(Saved entries)
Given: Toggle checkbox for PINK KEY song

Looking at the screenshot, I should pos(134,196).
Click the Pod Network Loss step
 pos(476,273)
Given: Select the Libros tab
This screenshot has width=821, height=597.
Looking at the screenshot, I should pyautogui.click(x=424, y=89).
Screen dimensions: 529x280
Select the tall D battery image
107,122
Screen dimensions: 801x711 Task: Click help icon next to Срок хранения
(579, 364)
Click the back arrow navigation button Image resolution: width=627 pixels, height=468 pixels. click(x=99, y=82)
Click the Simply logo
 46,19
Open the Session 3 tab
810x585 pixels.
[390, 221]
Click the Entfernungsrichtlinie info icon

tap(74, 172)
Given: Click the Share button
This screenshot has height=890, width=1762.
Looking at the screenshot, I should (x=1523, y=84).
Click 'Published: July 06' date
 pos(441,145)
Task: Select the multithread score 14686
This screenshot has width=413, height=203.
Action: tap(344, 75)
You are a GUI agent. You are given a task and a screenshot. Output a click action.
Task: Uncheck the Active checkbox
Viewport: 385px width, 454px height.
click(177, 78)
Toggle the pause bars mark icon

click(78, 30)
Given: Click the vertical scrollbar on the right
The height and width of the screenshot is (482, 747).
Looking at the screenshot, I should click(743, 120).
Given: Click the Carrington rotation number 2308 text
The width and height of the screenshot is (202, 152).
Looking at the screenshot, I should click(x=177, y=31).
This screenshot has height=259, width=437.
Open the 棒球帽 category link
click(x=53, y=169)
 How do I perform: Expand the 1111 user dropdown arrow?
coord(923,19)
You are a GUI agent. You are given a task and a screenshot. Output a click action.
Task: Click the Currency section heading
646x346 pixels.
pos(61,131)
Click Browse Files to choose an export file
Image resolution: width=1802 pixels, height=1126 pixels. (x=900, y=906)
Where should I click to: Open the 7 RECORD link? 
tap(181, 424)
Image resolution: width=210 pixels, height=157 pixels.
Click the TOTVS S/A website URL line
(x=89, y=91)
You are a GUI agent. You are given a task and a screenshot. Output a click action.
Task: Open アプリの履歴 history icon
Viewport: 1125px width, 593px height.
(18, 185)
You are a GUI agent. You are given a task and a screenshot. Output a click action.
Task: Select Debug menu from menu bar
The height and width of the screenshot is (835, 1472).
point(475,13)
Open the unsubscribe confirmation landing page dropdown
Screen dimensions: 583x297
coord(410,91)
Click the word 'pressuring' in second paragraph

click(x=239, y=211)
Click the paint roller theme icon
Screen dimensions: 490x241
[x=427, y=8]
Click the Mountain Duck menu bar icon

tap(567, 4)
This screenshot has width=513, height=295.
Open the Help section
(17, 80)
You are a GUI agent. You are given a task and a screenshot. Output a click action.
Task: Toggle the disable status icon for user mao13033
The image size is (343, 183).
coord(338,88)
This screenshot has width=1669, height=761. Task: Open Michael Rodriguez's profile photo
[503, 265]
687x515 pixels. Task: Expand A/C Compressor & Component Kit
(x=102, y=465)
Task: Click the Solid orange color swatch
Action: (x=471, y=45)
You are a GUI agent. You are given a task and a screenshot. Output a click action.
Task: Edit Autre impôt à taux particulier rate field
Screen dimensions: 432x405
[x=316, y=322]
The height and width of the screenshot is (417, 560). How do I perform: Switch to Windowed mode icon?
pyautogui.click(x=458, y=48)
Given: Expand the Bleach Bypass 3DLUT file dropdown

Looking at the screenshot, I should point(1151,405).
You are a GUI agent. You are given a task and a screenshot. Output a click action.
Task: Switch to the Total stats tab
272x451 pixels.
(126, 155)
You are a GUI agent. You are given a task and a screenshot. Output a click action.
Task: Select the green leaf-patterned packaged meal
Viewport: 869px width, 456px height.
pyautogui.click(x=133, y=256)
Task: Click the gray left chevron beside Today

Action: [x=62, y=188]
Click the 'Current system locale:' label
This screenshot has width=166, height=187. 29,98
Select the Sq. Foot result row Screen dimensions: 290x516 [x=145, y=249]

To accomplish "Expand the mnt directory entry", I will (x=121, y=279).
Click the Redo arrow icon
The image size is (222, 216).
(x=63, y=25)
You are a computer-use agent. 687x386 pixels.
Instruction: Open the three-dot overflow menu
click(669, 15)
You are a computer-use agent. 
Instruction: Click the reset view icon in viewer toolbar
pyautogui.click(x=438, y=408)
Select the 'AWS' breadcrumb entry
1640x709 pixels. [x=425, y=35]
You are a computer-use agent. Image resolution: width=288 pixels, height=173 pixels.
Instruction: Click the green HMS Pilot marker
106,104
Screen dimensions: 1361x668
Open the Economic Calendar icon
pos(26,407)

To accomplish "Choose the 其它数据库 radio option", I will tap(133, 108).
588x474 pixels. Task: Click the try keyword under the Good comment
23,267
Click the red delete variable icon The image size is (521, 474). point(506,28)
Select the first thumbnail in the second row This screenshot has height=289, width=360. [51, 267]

- _TASK_: Find all lines in the records that hold the word "computer". Copy them.

- _SOLUTION TO THE PROBLEM_:
You are a computer-use agent. 687x386 pixels.
You are a computer-use agent. 
You are a computer-use agent. Image resolution: width=288 pixels, height=173 pixels.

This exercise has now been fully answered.